Develop bona-fide subject matter expertise in assigned therapeutic area(s) across therapeutic landscape(s) inclusive of reading medical journals, treatment guidelines, therapeutic textbooks among other resources.
Develop and establish relationships with both HCPs and industry sources in the healthcare/biopharma industries.
Proactively produce comprehensive and robust primary research (e.g., human source interviews) and secondary research (e.g., database review).
Closely monitor competitor events (e.g., earnings calls, medical conferences, and investor events) to analyze, interpret, and synthesize insights into an alert that is aligned with project objectives.
Proactively take ownership and responsibility for maintaining competitive landscapes and other deliverables within the scope of the project objectives.
Maintain organization of all project workstreams and proactively plan to meet and beat client deadlines.
Communicate and convey insights to client partners, along with providing considerations and recommendations.
Attend client meetings and presentations as well onsite/virtual conference coverage, presenting key elements where applicable.

Education:

Academic excellence and professional experience congruent with life sciences and biopharma.
Advanced degree preferred (e.g., PhD, MD, PharmD, MBA, MS).

Relevant Work Experience:

Preferred: 2-3 years of experience in the pharmaceutical or healthcare industries, including management consulting, agencies, venture capital, or equity research.
Relevant extracurricular experience (e.g., internships, case competitions, etc.) is preferred for entry level candidates.
Proficient understanding of the drug development and commercialization process.
Experience conducting primary research is a plus.
Knowledge of key trends and emerging clinical/commercial/regulatory dynamics in pharma as it relates to specific therapeutic areas.
Experience presenting to clients in a concise and organized manner.
Foreign language skills are a plus.

Able to provide tactical, day-to-day project leadership including managing construction of project plan (including Gantt), strategic objectives, deliverable scoping, and delivery to blue chip pharma clients.
Conducts comprehensive and robust primary and secondary research using a range of sources.
Analyzes research findings, using a range of tools and techniques, to generate insights against current and future client objective and context.
Develops specific elements of final client deliverables, with guidance of the director.
Attends client meetings and presentations, presenting key elements where applicable.
Identifies opportunities for future project roll-out and flags these with project management.
Possess objective commercial viewpoint based on an in-depth understanding and analysis of commercial, clinical, and scientific competitive information.
Supports the development of proposals and other business development materials. Solid business and personal ethics.

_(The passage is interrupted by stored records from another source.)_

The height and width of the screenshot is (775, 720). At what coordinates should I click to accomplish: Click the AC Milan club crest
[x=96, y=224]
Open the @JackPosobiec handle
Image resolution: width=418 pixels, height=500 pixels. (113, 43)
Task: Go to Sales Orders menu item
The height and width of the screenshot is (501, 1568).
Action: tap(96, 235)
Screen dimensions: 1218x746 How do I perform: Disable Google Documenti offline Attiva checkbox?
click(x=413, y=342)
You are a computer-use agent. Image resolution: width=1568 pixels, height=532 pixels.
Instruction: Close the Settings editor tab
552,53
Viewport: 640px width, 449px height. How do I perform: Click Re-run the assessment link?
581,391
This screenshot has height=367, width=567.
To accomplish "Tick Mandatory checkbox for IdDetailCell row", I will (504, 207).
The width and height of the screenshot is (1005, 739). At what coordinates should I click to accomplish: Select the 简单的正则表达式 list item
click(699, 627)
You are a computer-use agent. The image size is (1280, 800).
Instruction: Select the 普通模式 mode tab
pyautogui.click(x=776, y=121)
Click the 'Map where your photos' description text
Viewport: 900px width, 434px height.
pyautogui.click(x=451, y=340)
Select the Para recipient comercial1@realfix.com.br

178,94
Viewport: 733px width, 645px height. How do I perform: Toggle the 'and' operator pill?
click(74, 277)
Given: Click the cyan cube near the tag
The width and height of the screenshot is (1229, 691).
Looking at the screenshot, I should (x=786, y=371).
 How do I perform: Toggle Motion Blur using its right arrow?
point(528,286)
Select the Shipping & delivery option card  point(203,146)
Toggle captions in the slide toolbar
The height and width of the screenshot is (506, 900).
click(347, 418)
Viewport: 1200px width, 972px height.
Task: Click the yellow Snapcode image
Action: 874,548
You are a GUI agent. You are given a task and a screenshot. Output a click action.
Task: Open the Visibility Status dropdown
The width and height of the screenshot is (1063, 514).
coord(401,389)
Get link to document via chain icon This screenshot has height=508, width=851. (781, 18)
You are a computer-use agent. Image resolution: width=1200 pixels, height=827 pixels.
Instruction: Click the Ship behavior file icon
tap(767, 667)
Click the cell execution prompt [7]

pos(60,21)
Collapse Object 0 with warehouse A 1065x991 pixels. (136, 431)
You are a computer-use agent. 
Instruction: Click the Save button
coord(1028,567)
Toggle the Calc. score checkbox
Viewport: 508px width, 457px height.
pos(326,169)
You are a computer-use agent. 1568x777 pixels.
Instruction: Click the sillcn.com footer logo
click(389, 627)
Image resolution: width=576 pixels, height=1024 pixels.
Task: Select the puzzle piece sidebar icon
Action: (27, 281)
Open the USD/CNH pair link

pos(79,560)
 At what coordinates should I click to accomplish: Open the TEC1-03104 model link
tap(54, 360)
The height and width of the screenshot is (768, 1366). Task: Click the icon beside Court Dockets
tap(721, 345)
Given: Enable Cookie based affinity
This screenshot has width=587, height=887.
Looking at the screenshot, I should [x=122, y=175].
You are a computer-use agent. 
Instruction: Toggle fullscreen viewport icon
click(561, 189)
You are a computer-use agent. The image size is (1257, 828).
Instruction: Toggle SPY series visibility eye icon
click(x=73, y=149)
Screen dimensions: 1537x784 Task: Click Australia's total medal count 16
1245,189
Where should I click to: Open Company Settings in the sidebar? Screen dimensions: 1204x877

Knowledge/Abilities –Technical Skills:

Established research and analytical skills.
Experience reading complex medical literature.
Preferred if candidate has a strong clinical background in specific therapeutic area(s).
An understanding of treatment algorithms and treatment guidelines.
Understands key steps in the FDA and/or EMA’s regulatory process.
Strong skills in Microsoft PowerPoint and Microsoft Excel.

Communications Skills (Verbal/Written):

Excellent reading, writing, and grammar skills (Graduate Level).
Strong ability to communicate effectively both verbally and in writing to diverse audiences.
Ability to learn quickly, self-driven and capable of working with minimal oversight.
Ability to multi-task and work with evolving time-sensitive deadlines and priorities.
Excellent attention to detail and demonstration of resourcefulness.
Solid business and personal ethics.
Experience working in a team environment with an ability to debate opposing viewpoints effectively.